:: Aim of the task ::
Below are records; quote them exactly from the first line through the line that contains "Viewport: 484px width, 354px height.".

(Beginning of Dataset content)

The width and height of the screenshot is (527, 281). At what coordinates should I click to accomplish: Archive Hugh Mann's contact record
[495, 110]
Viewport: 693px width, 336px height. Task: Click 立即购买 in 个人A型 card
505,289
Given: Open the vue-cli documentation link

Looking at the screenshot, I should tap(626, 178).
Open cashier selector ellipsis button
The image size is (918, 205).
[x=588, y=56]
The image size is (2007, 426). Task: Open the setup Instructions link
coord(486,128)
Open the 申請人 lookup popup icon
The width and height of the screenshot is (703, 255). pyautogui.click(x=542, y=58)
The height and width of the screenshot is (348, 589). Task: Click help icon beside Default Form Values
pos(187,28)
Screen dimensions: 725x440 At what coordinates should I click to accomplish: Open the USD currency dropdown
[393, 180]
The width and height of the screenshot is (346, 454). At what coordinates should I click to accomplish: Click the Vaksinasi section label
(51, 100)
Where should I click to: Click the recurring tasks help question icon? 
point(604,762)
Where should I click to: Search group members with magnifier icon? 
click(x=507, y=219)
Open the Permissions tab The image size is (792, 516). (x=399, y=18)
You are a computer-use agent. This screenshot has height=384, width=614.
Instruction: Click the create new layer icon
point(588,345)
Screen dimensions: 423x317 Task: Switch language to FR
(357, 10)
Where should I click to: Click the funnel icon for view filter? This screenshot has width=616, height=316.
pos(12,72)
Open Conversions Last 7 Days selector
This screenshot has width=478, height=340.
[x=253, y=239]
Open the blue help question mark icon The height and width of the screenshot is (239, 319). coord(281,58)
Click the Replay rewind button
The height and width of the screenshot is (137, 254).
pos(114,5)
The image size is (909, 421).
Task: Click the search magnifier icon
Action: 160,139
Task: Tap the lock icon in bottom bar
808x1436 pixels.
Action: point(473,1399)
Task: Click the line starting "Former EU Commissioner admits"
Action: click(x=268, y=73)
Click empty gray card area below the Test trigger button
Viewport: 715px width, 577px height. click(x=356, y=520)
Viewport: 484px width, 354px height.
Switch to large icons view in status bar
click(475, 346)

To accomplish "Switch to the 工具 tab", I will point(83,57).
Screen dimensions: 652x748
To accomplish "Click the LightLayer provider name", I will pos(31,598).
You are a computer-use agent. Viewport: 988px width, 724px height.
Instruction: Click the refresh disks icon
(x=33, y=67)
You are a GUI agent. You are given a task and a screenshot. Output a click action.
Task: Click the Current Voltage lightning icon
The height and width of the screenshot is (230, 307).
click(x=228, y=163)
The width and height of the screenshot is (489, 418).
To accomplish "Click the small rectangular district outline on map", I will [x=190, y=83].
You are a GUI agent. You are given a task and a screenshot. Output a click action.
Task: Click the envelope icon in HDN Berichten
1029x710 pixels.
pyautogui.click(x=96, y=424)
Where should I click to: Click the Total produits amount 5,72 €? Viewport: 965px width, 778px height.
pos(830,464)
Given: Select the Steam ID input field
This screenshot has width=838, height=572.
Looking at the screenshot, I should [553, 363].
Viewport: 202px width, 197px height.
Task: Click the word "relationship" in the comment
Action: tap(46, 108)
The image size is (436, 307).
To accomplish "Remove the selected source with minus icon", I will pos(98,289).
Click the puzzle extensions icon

(End of Dataset content)

:: Response to the exercise ::
The width and height of the screenshot is (527, 281). At what coordinates should I click to accomplish: Archive Hugh Mann's contact record
[495, 110]
Viewport: 693px width, 336px height. Task: Click 立即购买 in 个人A型 card
505,289
Given: Open the vue-cli documentation link

Looking at the screenshot, I should tap(626, 178).
Open cashier selector ellipsis button
The image size is (918, 205).
[x=588, y=56]
The image size is (2007, 426). Task: Open the setup Instructions link
coord(486,128)
Open the 申請人 lookup popup icon
The width and height of the screenshot is (703, 255). pyautogui.click(x=542, y=58)
The height and width of the screenshot is (348, 589). Task: Click help icon beside Default Form Values
pos(187,28)
Screen dimensions: 725x440 At what coordinates should I click to accomplish: Open the USD currency dropdown
[393, 180]
The width and height of the screenshot is (346, 454). At what coordinates should I click to accomplish: Click the Vaksinasi section label
(51, 100)
Where should I click to: Click the recurring tasks help question icon? 
point(604,762)
Where should I click to: Search group members with magnifier icon? 
click(x=507, y=219)
Open the Permissions tab The image size is (792, 516). (x=399, y=18)
You are a computer-use agent. This screenshot has height=384, width=614.
Instruction: Click the create new layer icon
point(588,345)
Screen dimensions: 423x317 Task: Switch language to FR
(357, 10)
Where should I click to: Click the funnel icon for view filter? This screenshot has width=616, height=316.
pos(12,72)
Open Conversions Last 7 Days selector
This screenshot has width=478, height=340.
[x=253, y=239]
Open the blue help question mark icon The height and width of the screenshot is (239, 319). coord(281,58)
Click the Replay rewind button
The height and width of the screenshot is (137, 254).
pos(114,5)
The image size is (909, 421).
Task: Click the search magnifier icon
Action: 160,139
Task: Tap the lock icon in bottom bar
808x1436 pixels.
Action: point(473,1399)
Task: Click the line starting "Former EU Commissioner admits"
Action: click(x=268, y=73)
Click empty gray card area below the Test trigger button
Viewport: 715px width, 577px height. click(x=356, y=520)
Viewport: 484px width, 354px height.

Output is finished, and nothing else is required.